■ WHAT THE TASK ASKS ■
No record may be left out; print them all verbatim.

---+---

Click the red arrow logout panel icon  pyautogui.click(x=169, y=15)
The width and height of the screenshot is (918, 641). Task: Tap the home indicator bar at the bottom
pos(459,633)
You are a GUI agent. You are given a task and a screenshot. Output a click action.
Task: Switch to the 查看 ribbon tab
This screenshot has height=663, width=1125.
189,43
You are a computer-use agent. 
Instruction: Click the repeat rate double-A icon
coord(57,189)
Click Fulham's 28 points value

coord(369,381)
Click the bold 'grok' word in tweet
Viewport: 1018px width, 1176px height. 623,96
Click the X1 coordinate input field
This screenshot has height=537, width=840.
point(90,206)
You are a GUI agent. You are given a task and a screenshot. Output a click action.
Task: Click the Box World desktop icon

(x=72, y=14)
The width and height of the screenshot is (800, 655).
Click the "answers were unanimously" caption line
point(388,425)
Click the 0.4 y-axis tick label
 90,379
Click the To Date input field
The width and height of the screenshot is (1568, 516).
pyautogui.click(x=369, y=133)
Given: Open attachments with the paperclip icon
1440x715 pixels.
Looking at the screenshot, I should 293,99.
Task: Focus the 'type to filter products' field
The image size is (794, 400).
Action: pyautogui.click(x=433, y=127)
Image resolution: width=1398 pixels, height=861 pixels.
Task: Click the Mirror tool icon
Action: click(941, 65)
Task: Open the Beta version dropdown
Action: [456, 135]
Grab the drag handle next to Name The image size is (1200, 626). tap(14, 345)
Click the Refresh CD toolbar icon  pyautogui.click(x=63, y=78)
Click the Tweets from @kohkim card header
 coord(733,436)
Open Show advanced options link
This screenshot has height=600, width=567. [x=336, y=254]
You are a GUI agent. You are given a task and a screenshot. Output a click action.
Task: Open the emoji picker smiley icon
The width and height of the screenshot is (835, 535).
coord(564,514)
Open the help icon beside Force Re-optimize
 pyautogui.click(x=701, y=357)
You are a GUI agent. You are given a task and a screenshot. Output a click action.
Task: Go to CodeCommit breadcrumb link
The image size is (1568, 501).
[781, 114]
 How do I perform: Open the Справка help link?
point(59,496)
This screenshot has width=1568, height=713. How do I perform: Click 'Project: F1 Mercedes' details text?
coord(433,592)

---+---

■ RESPONSE TO THE TASK ■
Click the red arrow logout panel icon  pyautogui.click(x=169, y=15)
The width and height of the screenshot is (918, 641). Task: Tap the home indicator bar at the bottom
pos(459,633)
You are a GUI agent. You are given a task and a screenshot. Output a click action.
Task: Switch to the 查看 ribbon tab
This screenshot has height=663, width=1125.
189,43
You are a computer-use agent. 
Instruction: Click the repeat rate double-A icon
coord(57,189)
Click Fulham's 28 points value

coord(369,381)
Click the bold 'grok' word in tweet
Viewport: 1018px width, 1176px height. 623,96
Click the X1 coordinate input field
This screenshot has height=537, width=840.
point(90,206)
You are a GUI agent. You are given a task and a screenshot. Output a click action.
Task: Click the Box World desktop icon

(x=72, y=14)
The width and height of the screenshot is (800, 655).
Click the "answers were unanimously" caption line
point(388,425)
Click the 0.4 y-axis tick label
 90,379
Click the To Date input field
The width and height of the screenshot is (1568, 516).
pyautogui.click(x=369, y=133)
Given: Open attachments with the paperclip icon
1440x715 pixels.
Looking at the screenshot, I should 293,99.
Task: Focus the 'type to filter products' field
The image size is (794, 400).
Action: pyautogui.click(x=433, y=127)
Image resolution: width=1398 pixels, height=861 pixels.
Task: Click the Mirror tool icon
Action: click(941, 65)
Task: Open the Beta version dropdown
Action: [456, 135]
Grab the drag handle next to Name The image size is (1200, 626). tap(14, 345)
Click the Refresh CD toolbar icon  pyautogui.click(x=63, y=78)
Click the Tweets from @kohkim card header
 coord(733,436)
Open Show advanced options link
This screenshot has height=600, width=567. [x=336, y=254]
You are a GUI agent. You are given a task and a screenshot. Output a click action.
Task: Open the emoji picker smiley icon
The width and height of the screenshot is (835, 535).
coord(564,514)
Open the help icon beside Force Re-optimize
 pyautogui.click(x=701, y=357)
You are a GUI agent. You are given a task and a screenshot. Output a click action.
Task: Go to CodeCommit breadcrumb link
The image size is (1568, 501).
[781, 114]
 How do I perform: Open the Справка help link?
point(59,496)
This screenshot has width=1568, height=713. How do I perform: Click 'Project: F1 Mercedes' details text?
coord(433,592)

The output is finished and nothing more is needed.